Bird Flu In Britain - We Are All Going To Die


by Eric Hartwell - Date: 2007-03-03 - Word Count: 286 Share This!

Bird flu has reached Britain. One hundred and sixty thousand turkeys have recently been called in Suffolk, England. This was after the local farmers looking after the birds decided that some of the birds looked unwell and called in the inspectors. After appropriate testing it was found that the birds were suffering from the dangerous strain of bird flu virus and that an exclusion zone needed to be kept around the bird habitat and the birds were killed.

Time for panic or at least so it would seem.

The first mention of bird flu, especially in Western countries, is usually met with the blind assumption that we're all going to die. Nothing, of course, can be further from the truth and facts show that only 160 people have died around the world from bird flu. All of these have been in close proximity to infected birds. Try explaining this to the general population and you will be met with disbelief.

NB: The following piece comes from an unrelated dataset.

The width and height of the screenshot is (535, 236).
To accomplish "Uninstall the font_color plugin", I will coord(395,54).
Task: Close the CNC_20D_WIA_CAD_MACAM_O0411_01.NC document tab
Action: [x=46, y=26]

As yet we have not been subjected to true human bird flu. The virus, at the moment, is contained within birds, although it can spread to humans, there is not yet any known human spread. That is to say there is no reason to suspect that humans have passed on the mutated virus to other humans. When it does, it is highly likely that this spread will be quite rampant. And, of course, there will be deaths-there are deaths in normal flu epidemics. But the deaths will be mainly due to general debility or other intercurrent illnesses which have been affected by the flu virus itself.

It is highly likely that the mutated flu virus-the one that travels between humans---will be much less dangerous than the bird flu virus itself.